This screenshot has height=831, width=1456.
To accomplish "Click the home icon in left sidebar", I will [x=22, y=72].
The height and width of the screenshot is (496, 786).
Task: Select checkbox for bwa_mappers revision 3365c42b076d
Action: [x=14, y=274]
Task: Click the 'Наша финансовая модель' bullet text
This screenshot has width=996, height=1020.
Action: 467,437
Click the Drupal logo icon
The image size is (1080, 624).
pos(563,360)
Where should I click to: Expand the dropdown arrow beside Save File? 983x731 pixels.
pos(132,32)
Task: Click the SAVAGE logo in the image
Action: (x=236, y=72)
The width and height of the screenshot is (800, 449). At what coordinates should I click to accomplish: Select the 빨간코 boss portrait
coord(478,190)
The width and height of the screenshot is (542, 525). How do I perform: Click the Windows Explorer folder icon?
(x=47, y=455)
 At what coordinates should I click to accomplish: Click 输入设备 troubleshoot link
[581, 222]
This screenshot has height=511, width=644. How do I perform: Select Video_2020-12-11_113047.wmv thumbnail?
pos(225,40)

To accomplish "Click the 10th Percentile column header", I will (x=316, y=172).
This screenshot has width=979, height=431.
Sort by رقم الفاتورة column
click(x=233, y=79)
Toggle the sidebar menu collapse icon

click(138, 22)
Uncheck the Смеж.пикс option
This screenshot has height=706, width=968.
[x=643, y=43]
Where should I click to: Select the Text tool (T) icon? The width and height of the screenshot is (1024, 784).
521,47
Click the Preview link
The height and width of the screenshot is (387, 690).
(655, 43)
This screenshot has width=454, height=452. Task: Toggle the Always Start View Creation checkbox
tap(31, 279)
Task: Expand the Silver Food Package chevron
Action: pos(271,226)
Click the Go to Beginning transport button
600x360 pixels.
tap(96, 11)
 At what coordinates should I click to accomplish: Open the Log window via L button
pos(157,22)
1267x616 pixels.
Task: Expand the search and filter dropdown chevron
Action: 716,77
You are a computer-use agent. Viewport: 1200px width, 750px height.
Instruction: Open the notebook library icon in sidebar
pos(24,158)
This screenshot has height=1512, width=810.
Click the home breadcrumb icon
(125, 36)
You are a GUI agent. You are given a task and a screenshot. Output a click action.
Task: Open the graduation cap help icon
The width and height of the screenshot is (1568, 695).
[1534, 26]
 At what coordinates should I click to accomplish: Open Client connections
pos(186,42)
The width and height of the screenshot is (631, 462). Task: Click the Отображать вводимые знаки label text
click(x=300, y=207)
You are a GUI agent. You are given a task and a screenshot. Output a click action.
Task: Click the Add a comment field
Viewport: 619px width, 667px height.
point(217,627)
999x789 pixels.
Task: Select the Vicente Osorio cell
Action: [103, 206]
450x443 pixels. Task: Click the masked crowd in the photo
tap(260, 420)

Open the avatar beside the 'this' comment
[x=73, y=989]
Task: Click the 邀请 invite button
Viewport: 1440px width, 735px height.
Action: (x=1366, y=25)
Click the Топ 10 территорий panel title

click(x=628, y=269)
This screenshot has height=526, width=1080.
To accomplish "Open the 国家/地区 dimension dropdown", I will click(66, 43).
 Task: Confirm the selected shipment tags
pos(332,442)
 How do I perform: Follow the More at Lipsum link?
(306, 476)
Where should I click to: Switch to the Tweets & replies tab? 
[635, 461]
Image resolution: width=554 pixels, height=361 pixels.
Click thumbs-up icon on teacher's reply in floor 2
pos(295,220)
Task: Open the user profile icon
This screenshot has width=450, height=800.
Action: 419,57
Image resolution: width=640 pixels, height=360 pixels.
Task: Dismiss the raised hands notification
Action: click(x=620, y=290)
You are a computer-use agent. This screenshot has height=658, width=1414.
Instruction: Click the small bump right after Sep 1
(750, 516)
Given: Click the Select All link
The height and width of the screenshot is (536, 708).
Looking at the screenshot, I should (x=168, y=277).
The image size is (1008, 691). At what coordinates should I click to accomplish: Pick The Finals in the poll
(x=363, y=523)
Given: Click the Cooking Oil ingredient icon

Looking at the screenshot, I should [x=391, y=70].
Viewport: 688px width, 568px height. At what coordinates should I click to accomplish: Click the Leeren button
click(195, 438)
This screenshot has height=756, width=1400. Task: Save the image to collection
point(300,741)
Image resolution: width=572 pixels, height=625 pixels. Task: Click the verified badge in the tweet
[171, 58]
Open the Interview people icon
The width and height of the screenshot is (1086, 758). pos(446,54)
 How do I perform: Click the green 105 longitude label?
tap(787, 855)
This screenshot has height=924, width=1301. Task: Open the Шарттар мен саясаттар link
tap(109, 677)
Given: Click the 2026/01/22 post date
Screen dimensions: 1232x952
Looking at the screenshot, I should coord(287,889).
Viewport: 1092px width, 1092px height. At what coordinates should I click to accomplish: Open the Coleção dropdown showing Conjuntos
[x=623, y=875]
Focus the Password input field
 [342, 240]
▬▬▬
| WHAT THE TASK ASKS |
Copy out precisely the lines from the line with "The width and height of the screenshot is (1568, 695)." to the line with "Task: Open the user profile icon" in the material above, including those two lines and omitting all the rest.

| SOLUTION |
The width and height of the screenshot is (1568, 695).
[1534, 26]
 At what coordinates should I click to accomplish: Open Client connections
pos(186,42)
The width and height of the screenshot is (631, 462). Task: Click the Отображать вводимые знаки label text
click(x=300, y=207)
You are a GUI agent. You are given a task and a screenshot. Output a click action.
Task: Click the Add a comment field
Viewport: 619px width, 667px height.
point(217,627)
999x789 pixels.
Task: Select the Vicente Osorio cell
Action: [103, 206]
450x443 pixels. Task: Click the masked crowd in the photo
tap(260, 420)

Open the avatar beside the 'this' comment
[x=73, y=989]
Task: Click the 邀请 invite button
Viewport: 1440px width, 735px height.
Action: (x=1366, y=25)
Click the Топ 10 территорий panel title

click(x=628, y=269)
This screenshot has height=526, width=1080.
To accomplish "Open the 国家/地区 dimension dropdown", I will click(66, 43).
 Task: Confirm the selected shipment tags
pos(332,442)
 How do I perform: Follow the More at Lipsum link?
(306, 476)
Where should I click to: Switch to the Tweets & replies tab? 
[635, 461]
Image resolution: width=554 pixels, height=361 pixels.
Click thumbs-up icon on teacher's reply in floor 2
pos(295,220)
Task: Open the user profile icon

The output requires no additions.